Source text START
From Eq. A2, the bandwidth F_high − F_low in cycles per degree can be derived as follows:

$$F_{\mathrm{h}\mathrm{i}\mathrm{g}\mathrm{h}}-F_{\mathrm{l}\mathrm{o}\mathrm{w}}=2F\frac{2^{h_f}-1}{2^{h_f}+1}$$ (A3)

Recall that the Fourier spectrum energy distribution of a 2D Gabor filter is a 2D Gauss function. The spatial-frequency tuning function of the filter for a grating with orientation θ is equivalent to a radial cross section of the Gauss function along a ray from the origin and with orientation θ + 90°. Then, the relation between the frequency bandwidth F_high − F_low and the bandwidth $h_{\breve{x}}$ of the Gabor filter at its preferred orientation Θ can be written as follows (see Tables 2.2 and 2.4 in Graham 1989; see also our Fig. 1 for an illustration of $h_{\breve{x}}$):

$$h_{\stackrel{⌣}{x}}=\frac{4\ln 2}{\pi \left(F_{\mathrm{h}\mathrm{i}\mathrm{g}\mathrm{h}}-F_{\mathrm{l}\mathrm{o}\mathrm{w}}\right)}$$ (A4)

From Eqs. A3 and A4, the relation between $h_{\breve{x}}$ and h_f can be written as follows:

$$\{\begin{array}{l}{h}_f={\log }_2\frac{\pi F{h}_{\stackrel{⌣}{x}}+2\ln 2}{\pi F{h}_{\stackrel{⌣}{x}}-2\ln 2}\\ h_{\stackrel{⌣}{x}}=\frac{\left(2^{h_f}+1\right)2\ln 2}{\left(2^{h_f}-1\right)\pi F}\end{array}$$ (A5)

These derivations are the basis of Eqs. 3 and 4 in Linear rectification model of simple cells and energy model of complex cells.

APPENDIX B: CONTRAST RESPONSE FUNCTION OF HYPERBOLIC RATIO MODEL ALONG A LINEAR CONTRAST AXIS

We analyze the contrast response function (CF) of the hyperbolic ratio model (Eq. 12) on a linear contrast axis. The CF is a function of the luminance contrast c of a grating stimulus. We assume that the orientation and spatial frequency of the grating are consistent with the tuning of the model and that the diameter of the grating is sufficiently large to fill the entire receptive field of the model.
Source text END
Data listing START
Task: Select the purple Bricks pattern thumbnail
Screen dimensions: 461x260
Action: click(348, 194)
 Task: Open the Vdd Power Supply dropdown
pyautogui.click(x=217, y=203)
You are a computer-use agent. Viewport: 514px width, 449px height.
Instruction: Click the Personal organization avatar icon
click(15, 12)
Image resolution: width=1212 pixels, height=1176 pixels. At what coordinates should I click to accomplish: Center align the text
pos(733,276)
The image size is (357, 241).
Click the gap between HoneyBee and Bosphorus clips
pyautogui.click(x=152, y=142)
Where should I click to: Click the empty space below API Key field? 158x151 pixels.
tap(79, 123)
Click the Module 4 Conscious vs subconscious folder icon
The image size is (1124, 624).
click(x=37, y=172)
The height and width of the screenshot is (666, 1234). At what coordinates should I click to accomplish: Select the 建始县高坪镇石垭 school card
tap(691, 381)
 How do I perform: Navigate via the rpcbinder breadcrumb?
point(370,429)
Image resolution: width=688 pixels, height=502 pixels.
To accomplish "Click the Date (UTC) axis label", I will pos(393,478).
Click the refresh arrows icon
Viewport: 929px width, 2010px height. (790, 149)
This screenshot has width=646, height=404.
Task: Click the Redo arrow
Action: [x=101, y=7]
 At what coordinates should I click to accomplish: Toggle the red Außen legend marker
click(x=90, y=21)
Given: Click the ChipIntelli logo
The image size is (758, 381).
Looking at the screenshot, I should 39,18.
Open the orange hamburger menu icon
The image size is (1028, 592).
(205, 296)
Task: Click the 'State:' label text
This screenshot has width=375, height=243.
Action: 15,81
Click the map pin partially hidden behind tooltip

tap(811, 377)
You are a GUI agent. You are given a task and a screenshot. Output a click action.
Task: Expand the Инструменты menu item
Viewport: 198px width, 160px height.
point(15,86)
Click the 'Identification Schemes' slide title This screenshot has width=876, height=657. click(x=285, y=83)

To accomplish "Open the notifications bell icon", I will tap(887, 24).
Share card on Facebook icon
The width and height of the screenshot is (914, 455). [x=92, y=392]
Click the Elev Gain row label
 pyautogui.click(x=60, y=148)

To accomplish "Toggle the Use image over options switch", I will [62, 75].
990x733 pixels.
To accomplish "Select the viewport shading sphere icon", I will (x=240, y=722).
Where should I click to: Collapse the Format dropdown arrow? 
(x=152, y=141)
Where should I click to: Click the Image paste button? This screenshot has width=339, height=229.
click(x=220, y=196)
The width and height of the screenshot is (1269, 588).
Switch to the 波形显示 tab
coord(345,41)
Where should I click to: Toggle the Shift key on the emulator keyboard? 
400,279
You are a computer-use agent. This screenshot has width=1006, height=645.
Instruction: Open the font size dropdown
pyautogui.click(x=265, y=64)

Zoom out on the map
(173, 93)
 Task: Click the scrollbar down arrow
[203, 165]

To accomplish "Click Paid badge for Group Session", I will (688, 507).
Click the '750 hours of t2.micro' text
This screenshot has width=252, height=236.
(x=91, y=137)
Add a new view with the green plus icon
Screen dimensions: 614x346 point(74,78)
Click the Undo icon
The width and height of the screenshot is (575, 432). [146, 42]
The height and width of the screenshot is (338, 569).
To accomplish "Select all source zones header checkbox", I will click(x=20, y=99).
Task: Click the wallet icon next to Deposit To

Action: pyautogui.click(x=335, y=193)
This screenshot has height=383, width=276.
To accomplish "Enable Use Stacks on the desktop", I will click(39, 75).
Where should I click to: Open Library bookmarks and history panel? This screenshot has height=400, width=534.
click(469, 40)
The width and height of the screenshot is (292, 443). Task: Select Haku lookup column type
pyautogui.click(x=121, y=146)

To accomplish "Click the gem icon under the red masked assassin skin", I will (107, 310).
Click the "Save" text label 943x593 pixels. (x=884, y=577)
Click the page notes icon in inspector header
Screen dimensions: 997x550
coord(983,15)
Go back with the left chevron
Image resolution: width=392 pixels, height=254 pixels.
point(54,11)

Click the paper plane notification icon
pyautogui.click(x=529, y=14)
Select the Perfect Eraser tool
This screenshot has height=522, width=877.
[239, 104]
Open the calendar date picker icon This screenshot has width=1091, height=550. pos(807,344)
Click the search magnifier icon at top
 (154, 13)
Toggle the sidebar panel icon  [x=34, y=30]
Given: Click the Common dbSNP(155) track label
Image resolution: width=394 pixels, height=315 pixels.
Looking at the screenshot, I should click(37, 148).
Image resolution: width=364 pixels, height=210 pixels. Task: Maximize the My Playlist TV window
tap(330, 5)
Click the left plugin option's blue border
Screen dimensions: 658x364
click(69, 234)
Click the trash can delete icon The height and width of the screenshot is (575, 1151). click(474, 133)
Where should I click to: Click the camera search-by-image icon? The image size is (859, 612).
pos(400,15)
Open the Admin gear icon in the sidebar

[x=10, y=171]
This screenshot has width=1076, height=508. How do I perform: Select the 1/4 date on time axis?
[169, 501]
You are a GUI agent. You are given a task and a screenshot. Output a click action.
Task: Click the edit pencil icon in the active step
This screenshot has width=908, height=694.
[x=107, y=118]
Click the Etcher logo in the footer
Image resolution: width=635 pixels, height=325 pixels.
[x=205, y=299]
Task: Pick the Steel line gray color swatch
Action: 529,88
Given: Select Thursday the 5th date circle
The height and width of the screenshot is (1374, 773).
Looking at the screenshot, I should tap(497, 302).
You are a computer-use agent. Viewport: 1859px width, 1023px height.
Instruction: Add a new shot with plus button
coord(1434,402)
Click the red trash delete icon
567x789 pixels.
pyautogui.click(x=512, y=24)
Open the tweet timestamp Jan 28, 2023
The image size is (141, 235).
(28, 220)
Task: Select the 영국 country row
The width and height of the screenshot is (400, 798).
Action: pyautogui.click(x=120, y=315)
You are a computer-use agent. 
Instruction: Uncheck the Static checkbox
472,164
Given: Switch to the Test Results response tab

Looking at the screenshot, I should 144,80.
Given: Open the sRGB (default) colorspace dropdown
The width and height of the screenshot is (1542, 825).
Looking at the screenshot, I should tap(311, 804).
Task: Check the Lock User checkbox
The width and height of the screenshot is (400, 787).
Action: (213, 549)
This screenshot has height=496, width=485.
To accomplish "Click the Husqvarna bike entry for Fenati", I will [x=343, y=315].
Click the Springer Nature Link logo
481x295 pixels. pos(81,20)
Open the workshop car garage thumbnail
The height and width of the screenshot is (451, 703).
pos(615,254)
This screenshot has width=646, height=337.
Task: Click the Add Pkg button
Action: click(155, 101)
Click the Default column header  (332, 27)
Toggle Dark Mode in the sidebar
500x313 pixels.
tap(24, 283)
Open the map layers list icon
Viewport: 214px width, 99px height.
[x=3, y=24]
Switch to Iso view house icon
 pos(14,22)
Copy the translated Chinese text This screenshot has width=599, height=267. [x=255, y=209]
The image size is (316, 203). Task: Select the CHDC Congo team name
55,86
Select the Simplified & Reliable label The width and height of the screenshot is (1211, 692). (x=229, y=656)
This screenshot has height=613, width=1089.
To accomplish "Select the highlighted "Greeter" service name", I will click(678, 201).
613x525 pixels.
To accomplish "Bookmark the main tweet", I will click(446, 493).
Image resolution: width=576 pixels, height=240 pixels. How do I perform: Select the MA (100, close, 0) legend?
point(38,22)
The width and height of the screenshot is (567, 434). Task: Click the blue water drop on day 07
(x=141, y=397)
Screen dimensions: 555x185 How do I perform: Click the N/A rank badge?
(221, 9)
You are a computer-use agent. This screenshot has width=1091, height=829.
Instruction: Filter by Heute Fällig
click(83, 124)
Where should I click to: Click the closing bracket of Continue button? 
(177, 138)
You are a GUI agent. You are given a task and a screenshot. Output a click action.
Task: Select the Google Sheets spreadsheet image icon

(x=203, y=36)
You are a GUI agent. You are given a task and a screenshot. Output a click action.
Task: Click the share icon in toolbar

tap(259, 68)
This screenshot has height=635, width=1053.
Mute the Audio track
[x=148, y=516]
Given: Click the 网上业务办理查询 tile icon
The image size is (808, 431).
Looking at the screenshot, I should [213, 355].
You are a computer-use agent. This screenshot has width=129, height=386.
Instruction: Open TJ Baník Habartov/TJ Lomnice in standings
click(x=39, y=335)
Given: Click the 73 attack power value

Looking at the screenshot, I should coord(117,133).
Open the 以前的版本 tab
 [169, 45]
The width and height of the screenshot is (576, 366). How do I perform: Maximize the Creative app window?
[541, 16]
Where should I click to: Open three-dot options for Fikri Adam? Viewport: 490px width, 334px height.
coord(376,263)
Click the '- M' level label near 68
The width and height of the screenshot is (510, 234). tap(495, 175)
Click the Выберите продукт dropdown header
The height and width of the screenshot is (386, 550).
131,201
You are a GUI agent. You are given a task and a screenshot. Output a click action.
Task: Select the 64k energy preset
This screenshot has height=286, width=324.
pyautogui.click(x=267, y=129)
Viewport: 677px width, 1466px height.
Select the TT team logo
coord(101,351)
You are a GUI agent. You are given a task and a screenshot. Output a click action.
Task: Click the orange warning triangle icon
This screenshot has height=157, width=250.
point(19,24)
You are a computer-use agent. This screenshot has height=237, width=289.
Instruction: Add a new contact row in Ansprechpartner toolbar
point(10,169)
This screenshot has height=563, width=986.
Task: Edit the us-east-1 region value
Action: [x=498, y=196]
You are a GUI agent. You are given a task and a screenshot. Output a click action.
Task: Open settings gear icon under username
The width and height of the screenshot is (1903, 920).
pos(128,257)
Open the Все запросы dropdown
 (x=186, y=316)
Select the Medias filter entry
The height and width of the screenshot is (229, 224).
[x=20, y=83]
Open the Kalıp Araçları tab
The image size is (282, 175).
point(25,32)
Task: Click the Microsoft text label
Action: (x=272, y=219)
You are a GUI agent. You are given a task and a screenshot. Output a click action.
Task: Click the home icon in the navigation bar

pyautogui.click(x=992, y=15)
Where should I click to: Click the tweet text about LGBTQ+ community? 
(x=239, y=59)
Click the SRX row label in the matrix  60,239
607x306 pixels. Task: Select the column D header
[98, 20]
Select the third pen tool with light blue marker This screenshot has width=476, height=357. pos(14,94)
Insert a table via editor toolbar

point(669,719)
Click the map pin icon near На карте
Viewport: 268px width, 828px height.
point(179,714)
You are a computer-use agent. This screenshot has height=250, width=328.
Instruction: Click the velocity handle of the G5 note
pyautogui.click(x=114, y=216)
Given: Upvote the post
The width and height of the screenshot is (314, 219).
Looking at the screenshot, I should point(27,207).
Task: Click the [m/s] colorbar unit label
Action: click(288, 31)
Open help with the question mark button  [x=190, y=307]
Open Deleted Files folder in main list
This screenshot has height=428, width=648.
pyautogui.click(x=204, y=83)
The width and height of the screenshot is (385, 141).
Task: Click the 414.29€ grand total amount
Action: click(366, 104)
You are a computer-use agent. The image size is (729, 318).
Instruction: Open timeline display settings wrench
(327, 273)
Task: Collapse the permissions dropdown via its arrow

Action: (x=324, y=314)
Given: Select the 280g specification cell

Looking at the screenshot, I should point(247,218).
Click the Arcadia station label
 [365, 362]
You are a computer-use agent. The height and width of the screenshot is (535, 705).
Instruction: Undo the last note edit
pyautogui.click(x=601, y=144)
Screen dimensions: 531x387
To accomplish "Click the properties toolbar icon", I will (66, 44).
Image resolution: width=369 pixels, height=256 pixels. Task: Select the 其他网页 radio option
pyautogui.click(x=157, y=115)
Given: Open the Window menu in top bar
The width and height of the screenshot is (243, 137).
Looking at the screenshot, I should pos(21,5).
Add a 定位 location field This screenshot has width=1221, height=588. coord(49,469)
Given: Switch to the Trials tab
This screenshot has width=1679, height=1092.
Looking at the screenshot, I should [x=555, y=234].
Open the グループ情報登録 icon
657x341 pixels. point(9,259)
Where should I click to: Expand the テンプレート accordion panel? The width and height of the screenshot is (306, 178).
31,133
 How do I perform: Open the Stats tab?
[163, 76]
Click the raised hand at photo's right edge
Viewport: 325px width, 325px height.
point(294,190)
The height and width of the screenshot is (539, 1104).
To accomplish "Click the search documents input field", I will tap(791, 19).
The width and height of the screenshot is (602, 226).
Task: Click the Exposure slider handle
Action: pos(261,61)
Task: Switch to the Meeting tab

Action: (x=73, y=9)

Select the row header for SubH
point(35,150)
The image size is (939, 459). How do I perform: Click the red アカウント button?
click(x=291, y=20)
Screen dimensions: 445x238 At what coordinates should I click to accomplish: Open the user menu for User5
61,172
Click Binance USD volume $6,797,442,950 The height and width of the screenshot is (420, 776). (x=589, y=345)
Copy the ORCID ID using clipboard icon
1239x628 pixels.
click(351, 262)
Data listing END
**Task A:** According to the source text, what is the Fourier spectrum energy distribution of a 2D Gabor filter?
**Task B:** Reproduce the part of the source text that opens with the words "From Eqs. A3" and closes with "of complex cells.", switching "derivations" to "calculations".
Rely solely on the source text in responding.

**Answer A:** It is a 2D Gauss function.

**Answer B:**
From Eqs. A3 and A4, the relation between $h_{\breve{x}}$ and h_f can be written as follows:

$$\{\begin{array}{l}{h}_f={\log }_2\frac{\pi F{h}_{\stackrel{⌣}{x}}+2\ln 2}{\pi F{h}_{\stackrel{⌣}{x}}-2\ln 2}\\ h_{\stackrel{⌣}{x}}=\frac{\left(2^{h_f}+1\right)2\ln 2}{\left(2^{h_f}-1\right)\pi F}\end{array}$$ (A5)

These calculations are the basis of Eqs. 3 and 4 in Linear rectification model of simple cells and energy model of complex cells.